» Prompt 1
List the casual forms of the "thing" words in the Korean demonstratives text.
» Prompt 2
Return the Korean demonstratives text from "Korean has no" to "page assumes it.".

» Source extract
----

Korean has no words that mean, by themselves, "this one" or "here" the way English does. Instead it builds them out of parts: the three pointing stems 이 / 그 / 저 ("this / that / that-yonder") plus a small bound noun that says what kind of thing you're pointing at — a thing, a place, a direction. Once you see the seams, a whole shelf of common words stops being vocabulary to memorize and becomes a system you can generate. And the payoff is bigger than convenience: because 여기/거기/저기 are literally 이/그/저 wearing a "place" suffix, they obey the exact same three-way logic as the pointing stems themselves.
If you haven't yet met the bare stems 이/그/저, read 이/그/저: the three-way demonstrative system first — this page assumes it.
The building blocks
Every full demonstrative here is stem + bound noun. The stem tells you where on the speaker–listener–distance map the referent sits; the bound noun tells you what category it is.
| 이 (near me) | 그 (near you / just mentioned) | 저 (far from us both) | |
|---|---|---|---|
| thing (+ 것) | 이것 / 이거 | 그것 / 그거 | 저것 / 저거 |
| place | 여기 | 거기 | 저기 |
| direction (+ 쪽) | 이쪽 | 그쪽 | 저쪽 |
The "thing" words are transparent (이 + 것, the general bound noun for "thing/one"). The "place" words look opaque, but historically they too are the same stems fused with an old place morpheme — which is exactly why they line up so cleanly.
Things: 이것 / 그것 / 저것 (and casual 이거 / 그거 / 저거)

----

Element lookup records
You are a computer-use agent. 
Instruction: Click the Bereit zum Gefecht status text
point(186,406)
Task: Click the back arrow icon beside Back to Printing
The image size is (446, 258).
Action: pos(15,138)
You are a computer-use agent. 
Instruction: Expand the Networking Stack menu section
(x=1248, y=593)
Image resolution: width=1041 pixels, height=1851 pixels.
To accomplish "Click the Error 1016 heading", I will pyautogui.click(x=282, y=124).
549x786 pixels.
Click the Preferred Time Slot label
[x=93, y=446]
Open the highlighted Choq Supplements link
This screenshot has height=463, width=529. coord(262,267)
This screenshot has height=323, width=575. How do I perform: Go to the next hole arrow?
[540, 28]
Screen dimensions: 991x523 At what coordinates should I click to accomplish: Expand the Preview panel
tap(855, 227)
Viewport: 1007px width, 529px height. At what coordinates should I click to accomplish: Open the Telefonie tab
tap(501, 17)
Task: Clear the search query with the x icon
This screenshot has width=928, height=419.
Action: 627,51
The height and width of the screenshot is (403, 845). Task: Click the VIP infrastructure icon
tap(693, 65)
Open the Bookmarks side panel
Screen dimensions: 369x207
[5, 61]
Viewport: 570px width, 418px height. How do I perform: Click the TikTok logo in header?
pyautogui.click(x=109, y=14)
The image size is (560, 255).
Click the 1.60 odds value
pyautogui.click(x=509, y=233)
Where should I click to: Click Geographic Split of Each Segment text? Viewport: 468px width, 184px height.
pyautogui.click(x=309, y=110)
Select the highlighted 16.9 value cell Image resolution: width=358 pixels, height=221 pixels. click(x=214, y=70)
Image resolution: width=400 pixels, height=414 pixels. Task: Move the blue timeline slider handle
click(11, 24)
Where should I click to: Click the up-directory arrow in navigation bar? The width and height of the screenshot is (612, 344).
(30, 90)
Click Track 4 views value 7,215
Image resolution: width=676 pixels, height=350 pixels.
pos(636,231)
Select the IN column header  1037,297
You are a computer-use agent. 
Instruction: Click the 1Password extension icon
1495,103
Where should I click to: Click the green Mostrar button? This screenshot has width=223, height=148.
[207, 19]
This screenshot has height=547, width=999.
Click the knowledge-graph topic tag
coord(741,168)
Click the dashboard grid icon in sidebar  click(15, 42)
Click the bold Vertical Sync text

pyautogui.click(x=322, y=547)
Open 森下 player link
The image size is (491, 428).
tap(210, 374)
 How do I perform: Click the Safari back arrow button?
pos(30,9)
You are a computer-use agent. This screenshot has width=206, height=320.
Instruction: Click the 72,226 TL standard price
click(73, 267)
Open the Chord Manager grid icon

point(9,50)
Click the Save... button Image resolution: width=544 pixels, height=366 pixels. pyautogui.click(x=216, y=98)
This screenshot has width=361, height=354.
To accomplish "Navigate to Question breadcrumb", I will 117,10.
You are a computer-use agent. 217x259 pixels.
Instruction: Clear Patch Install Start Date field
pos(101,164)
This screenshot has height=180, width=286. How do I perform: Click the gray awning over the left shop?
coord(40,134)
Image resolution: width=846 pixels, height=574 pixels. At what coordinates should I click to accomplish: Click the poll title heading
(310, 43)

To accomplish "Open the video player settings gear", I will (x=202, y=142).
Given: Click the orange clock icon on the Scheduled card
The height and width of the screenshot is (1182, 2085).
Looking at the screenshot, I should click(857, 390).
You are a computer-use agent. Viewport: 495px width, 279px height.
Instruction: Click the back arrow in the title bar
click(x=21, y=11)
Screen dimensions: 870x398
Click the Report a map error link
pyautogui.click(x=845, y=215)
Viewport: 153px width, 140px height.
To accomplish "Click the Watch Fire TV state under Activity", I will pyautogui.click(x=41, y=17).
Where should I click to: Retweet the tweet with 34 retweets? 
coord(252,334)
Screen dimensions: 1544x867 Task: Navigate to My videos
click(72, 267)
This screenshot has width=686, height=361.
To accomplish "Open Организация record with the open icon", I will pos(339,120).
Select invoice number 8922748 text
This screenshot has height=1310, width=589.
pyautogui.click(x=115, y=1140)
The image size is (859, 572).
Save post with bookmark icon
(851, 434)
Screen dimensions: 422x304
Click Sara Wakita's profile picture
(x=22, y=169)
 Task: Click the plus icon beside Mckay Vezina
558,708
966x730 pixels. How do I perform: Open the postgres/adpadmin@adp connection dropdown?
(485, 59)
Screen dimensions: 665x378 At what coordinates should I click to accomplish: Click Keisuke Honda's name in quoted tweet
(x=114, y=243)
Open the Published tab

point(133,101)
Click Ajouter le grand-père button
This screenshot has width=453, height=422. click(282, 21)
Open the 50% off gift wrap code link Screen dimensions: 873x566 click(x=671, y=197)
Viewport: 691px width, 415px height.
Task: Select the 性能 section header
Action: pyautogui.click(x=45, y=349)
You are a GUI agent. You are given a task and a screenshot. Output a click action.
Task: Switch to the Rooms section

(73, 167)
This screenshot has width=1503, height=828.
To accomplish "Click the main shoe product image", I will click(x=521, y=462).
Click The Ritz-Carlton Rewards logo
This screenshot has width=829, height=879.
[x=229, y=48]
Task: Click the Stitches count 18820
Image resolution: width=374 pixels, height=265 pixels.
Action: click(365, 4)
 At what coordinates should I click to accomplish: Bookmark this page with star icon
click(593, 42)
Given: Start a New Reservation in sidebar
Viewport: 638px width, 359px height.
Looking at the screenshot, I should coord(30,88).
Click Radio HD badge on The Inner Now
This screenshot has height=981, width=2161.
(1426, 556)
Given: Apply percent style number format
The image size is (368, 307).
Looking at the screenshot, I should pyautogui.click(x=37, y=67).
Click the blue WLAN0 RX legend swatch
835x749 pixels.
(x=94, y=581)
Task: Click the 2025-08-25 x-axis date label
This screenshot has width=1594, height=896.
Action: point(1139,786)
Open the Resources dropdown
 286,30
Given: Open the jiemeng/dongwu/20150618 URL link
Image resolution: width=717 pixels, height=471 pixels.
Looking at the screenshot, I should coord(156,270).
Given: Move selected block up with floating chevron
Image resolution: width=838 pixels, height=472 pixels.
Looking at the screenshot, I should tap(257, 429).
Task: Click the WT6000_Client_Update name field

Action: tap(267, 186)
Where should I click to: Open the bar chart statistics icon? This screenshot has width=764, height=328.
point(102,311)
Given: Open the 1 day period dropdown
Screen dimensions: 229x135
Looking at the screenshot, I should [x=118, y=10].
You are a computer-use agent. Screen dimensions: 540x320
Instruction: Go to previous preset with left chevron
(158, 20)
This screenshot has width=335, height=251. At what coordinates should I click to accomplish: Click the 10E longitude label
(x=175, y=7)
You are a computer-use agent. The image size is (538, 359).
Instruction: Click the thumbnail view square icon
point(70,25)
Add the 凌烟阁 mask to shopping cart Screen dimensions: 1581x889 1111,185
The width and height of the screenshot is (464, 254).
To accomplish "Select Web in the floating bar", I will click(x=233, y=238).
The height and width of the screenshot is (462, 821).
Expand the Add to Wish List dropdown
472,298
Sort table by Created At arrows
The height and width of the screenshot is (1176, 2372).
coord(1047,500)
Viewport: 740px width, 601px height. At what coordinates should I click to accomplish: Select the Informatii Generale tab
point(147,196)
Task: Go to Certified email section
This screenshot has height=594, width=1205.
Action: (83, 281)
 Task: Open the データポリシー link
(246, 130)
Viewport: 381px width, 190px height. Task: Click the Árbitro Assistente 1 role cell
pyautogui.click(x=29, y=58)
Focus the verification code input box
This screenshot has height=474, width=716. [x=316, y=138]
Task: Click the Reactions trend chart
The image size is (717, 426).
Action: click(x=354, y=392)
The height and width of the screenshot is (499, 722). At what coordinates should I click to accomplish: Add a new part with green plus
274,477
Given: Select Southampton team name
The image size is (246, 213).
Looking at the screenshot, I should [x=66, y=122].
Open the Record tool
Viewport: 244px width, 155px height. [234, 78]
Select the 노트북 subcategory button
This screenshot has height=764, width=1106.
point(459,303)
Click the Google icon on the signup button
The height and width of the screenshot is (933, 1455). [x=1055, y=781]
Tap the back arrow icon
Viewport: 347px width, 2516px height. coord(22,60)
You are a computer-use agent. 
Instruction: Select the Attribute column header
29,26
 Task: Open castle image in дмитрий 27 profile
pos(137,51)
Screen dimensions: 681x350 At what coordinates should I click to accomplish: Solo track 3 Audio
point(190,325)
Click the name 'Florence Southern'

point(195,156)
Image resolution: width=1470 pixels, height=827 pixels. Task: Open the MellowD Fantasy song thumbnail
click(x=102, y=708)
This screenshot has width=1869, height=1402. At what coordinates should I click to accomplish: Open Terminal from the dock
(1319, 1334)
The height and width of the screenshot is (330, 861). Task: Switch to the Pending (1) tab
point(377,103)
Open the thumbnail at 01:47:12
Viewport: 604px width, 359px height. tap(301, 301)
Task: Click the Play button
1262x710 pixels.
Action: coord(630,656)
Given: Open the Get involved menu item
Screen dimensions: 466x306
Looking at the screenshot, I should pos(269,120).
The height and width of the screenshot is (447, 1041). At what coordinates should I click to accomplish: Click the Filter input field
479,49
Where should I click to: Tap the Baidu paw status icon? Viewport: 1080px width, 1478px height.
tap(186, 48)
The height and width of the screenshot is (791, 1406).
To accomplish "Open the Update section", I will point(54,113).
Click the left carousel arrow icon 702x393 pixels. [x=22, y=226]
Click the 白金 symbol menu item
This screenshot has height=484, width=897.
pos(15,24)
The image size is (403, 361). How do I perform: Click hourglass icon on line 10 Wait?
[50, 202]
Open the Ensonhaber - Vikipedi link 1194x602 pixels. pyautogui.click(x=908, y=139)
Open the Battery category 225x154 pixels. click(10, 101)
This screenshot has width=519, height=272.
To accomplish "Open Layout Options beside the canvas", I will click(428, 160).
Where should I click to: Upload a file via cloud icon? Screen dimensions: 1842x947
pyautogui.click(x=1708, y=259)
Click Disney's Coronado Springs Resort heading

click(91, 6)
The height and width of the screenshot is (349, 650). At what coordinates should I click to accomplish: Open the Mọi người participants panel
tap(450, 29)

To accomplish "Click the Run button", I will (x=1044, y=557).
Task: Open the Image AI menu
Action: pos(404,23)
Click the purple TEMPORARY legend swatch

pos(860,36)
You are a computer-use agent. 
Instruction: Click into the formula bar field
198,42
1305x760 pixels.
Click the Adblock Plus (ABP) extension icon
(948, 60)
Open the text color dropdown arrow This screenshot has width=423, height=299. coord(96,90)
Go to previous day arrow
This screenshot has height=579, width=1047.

----

» Written answer 1
이거, 그거, 저거

» Written answer 2
Korean has no words that mean, by themselves, "this one" or "here" the way English does. Instead it builds them out of parts: the three pointing stems 이 / 그 / 저 ("this / that / that-yonder") plus a small bound noun that says what kind of thing you're pointing at — a thing, a place, a direction. Once you see the seams, a whole shelf of common words stops being vocabulary to memorize and becomes a system you can generate. And the payoff is bigger than convenience: because 여기/거기/저기 are literally 이/그/저 wearing a "place" suffix, they obey the exact same three-way logic as the pointing stems themselves.
If you haven't yet met the bare stems 이/그/저, read 이/그/저: the three-way demonstrative system first — this page assumes it.